My week, at least part of it, found itself cancelled. The first casualties were my two Wednesday lessons, due to work commitments, followed by my Thursday morning one, due to, and I quote, a dangerous contact. As the student also said in his message that he was going for a swab, I assumed it was to do with you know what rather than a member of the 'Ndrangheta. The worst, though, was still to come, when I received a message from Rocco saying that he had also been in the company of a positive person (strange how phrases change their meaning) and so had to cancel my hair appointment for Friday morning. And some people still don’t take the situation seriously…

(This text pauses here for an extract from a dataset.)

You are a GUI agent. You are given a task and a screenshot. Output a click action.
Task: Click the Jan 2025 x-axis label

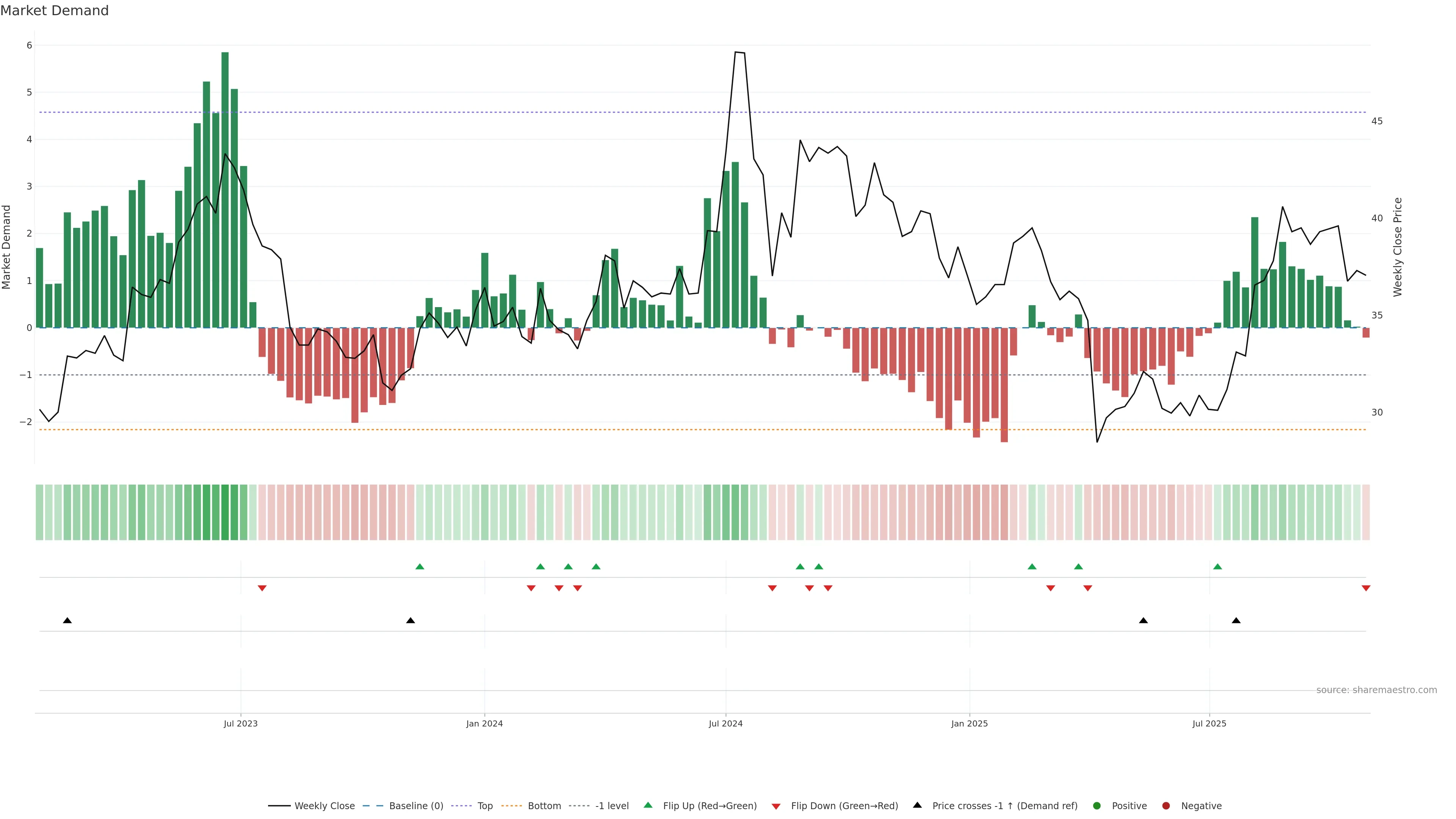[970, 723]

It’s just as well we had no social commitments for this weekend, for how would I have been able to fulfil them without giving my Vittorio de Sica vibe? Instead, we again spent the time in and around LCDDB where yesterday Stephen made a start on this year’s Christmas decorations, though with an unexpected result.

He had asked a few days earlier whether I was very bothered about putting up the Christmas tree as he was just not feeling it this year. I can see his point, it is a great commitment, the way we (meaning he) do it, arranging the myriad of baubles and decorations we’ve accumulated in balanced perfection. Finding a spot for the tree to
stand is another moot point, there not being an accommodating niche where it won’t be in the way while still being something to catch the eye. His solution was to go minimal with some locally sourced (i.e. from the lane) branches sprayed silver which would stand in an elegant vase and bear a select number of ornaments.

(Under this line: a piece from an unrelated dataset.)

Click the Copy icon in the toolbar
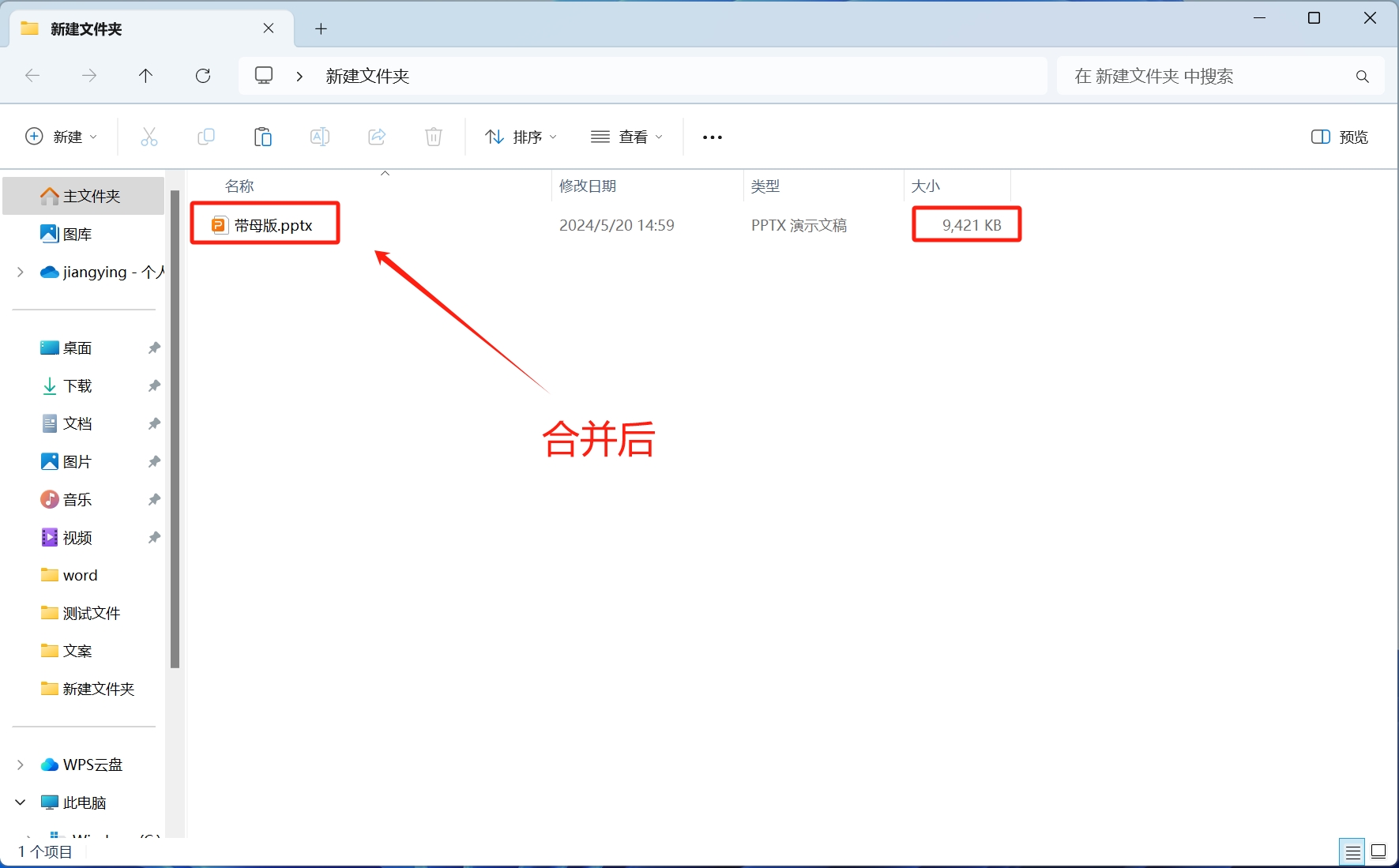 [206, 137]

What could go wrong? I was to find out yesterday afternoon when Stephen set to with his spraying and I set to giving the sink and drainer their weekly good going over. I was about halfway through my scouring when he appeared in the kitchen, hands covered in silver paint, due to the top of the aerosol “shearing off” (his words) mid-job, leaving to paint to shoot out like a cascade from a Roman candle (also his words). How did it stop, I asked, when it ran out? Yes, he replied maybe a trifle ruefully, but not, apparently, till after he had manged to sort of aim the uncontrolled spray to finish the job. Just as well he was doing it in the room we call a garage, and also just as well we had a bottle of nail vanish remover (no, I don’t know why) lurking in a cupboard for him to clean off his hands.

Just because we didn’t venture far from home, it doesn’t mean there are not still pleasures to be had, even if they are of a somewhat unassuming sort. Take our dinner tonight: yesterday we made a batch of braised red cabbage, with an elegant variation to the trusted recipe I have used for countless years from Delia’s How to Cook book, after we heard someone mentioning that he put fresh ginger in his. So we did too, along with some juliennes of lemon peel for good measure because we are just those sort of guys. The result was fabulously warming and comforting, especially when paired with baked potatoes done in the fire and one of Pia’s pork chops, cut especially thick for the British palate. Going out? It’s well overrated.